Sans ce certificat, « techniquement, la personne se retrouve sans statut, donc elle ne peut rester au Canada ».

En conférence de presse, le 16 mars 2015, en présentant la politique avec le député Simon Jolin-Barrette, M. Legault s'était fait demander si les contrevenants seraient expulsés. « L'immigrant [qui] ne reçoit pas son certificat permanent, bien oui, il devra retourner, puis le gouvernement fédéral devra s'assurer que cette personne retourne chez elle », avait-il dit. Plus tard, à une autre question sur l'éviction des immigrants récalcitrants, il avait ajouté qu'ils pourraient être candidats dans d'autres provinces, mais pas au Québec. « Ils ne peuvent pas rester de façon permanente même s'ils se sont fait une blonde, un chum au Québec puis qu'ils ont eu un enfant. À un moment donné, il y a des lois, puis nous, on pense que c'est important pour le vivre-ensemble québécois que les personnes parlent français, connaissent et respectent les valeurs québécoises et répondent aux objectifs d'employabilité », avait soutenu M. Legault il y a trois ans.

RÉDUCTION TEMPORAIRE

La proposition de la CAQ maintient la réduction du nombre d'immigrants acceptés chaque année - des 50 000 actuels, on voudrait passer à 40 000. « C'est une réduction temporaire », a expliqué hier M. Legault, qui rappelle qu'après 10 ans, 26 % des immigrants reçus ont quitté le Québec. « Pendant un certain nombre d'années, il faut réduire le nombre. Actuellement, à 50 000, on excède nos capacités à l'emploi et à la formation en français », observe-t-il. La barre sera remise à 50 000 une fois ces objectifs atteints. « Au cours d'un mandat ? Je ne veux pas fixer de délais, mais cela pourrait être ça », a précisé M. Legault.

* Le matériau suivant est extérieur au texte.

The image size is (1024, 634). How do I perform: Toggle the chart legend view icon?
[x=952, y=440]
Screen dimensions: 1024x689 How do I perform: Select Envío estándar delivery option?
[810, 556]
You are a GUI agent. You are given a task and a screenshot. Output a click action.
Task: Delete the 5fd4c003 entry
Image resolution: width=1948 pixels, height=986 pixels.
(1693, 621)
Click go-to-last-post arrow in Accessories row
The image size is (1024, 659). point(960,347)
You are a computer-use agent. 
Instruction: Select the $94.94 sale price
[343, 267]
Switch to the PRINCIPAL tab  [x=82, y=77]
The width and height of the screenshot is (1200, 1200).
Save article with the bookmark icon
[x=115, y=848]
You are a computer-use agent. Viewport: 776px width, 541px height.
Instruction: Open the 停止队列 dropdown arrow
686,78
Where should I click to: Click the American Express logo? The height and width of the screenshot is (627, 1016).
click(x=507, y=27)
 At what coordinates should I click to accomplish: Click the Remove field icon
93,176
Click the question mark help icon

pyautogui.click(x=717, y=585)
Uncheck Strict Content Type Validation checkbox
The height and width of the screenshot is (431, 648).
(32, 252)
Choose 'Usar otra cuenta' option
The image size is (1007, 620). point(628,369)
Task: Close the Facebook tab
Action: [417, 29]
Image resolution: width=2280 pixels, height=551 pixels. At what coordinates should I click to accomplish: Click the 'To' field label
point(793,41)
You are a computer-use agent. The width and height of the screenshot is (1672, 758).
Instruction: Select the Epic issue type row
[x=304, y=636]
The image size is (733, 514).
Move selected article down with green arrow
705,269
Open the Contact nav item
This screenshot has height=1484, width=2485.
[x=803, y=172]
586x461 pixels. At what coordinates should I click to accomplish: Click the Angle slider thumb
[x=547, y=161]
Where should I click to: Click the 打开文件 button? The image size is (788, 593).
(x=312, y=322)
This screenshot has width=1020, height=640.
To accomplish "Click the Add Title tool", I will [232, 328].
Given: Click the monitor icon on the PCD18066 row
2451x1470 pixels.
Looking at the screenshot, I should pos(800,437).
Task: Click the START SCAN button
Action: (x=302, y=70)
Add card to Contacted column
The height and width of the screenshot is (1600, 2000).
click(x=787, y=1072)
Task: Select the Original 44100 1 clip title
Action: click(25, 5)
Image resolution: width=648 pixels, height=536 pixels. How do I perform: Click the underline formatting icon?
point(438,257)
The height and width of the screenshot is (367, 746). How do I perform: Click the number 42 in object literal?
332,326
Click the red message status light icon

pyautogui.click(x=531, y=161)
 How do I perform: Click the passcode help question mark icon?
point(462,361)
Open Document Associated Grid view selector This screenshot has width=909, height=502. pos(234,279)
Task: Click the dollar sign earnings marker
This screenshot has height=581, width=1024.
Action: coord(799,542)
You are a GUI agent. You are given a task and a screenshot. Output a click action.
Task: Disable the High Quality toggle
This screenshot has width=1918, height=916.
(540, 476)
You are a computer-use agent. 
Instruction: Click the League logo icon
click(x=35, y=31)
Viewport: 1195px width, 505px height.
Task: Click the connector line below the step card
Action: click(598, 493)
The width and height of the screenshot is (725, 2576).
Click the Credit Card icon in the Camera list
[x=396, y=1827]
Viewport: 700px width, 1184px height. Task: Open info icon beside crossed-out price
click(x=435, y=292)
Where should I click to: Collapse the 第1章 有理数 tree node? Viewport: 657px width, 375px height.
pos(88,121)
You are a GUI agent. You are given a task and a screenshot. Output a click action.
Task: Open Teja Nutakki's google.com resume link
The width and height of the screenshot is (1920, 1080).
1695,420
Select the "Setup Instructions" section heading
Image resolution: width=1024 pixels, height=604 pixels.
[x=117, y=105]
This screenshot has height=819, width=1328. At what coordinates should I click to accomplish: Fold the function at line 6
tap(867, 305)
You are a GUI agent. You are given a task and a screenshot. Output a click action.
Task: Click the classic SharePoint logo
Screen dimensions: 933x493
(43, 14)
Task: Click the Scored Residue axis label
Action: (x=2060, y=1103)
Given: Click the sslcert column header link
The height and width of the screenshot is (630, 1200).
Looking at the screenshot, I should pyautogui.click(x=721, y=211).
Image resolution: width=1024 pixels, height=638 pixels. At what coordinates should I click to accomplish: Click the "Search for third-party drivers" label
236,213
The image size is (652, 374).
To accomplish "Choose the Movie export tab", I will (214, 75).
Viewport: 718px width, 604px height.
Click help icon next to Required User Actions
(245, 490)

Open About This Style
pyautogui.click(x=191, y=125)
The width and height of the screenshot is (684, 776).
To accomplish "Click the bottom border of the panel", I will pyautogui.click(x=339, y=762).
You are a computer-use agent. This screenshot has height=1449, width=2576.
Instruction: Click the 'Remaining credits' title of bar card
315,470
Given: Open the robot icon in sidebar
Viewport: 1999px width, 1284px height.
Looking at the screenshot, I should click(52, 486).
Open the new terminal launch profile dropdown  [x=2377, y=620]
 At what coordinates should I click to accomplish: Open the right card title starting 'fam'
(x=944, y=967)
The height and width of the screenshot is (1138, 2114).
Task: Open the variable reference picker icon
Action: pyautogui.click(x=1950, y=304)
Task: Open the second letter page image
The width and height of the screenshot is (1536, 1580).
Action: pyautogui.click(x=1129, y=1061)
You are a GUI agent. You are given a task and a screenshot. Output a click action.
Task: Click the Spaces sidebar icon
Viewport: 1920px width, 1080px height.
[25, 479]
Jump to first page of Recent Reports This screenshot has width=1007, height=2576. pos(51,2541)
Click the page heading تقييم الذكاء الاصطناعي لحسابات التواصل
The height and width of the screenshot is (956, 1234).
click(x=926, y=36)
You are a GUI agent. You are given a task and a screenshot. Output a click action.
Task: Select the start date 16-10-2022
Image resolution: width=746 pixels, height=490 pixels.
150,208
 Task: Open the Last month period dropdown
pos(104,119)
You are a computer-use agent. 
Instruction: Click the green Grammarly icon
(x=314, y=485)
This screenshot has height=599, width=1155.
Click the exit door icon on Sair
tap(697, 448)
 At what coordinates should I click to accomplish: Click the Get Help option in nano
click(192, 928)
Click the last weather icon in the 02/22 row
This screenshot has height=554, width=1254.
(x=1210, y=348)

Selon le premier ministre Philippe Couillard, la position de la CAQ illustre que pour ce parti, l'immigration « est un problème à régler ». « [Une autre idée] de M. Legault qui est brouillonne et inapplicable à plusieurs égards. Ce que sous-tend ce discours-là, c'est le fait que l'immigrant est un problème ; c'est un problème à régler, alors que c'est une occasion extraordinaire pour le Québec », a lancé M. Couillard en marge du point de presse où il a confirmé qu'Alexandre Taillefer deviendrait président de la campagne électorale du Parti libéral du Québec (PLQ).

« IRRÉALISTE », SELON LE PQ

Au Parti québécois (PQ), on qualifie la position de la CAQ en matière d'immigration d'« irréaliste ».

« Ce n'est pas sérieux, a martelé hier le chef du Parti québécois, Jean-François Lisée. Ce que la CAQ dit, c'est : "On va faire entrer jusqu'à 100 % d'immigrants qui ne connaissent pas le français puis, après trois ou quatre ans, s'ils ne l'ont pas appris, ils vont rester parce qu'on va demander au fédéral de les expulser, [mais] le fédéral ne va pas les expulser." »

« On est au coeur de l'imagination fautive de la CAQ, proposer des affaires qui ne se peuvent pas, qui n'existera pas, qui ne sera pas appliquée », a souligné M. Lisée.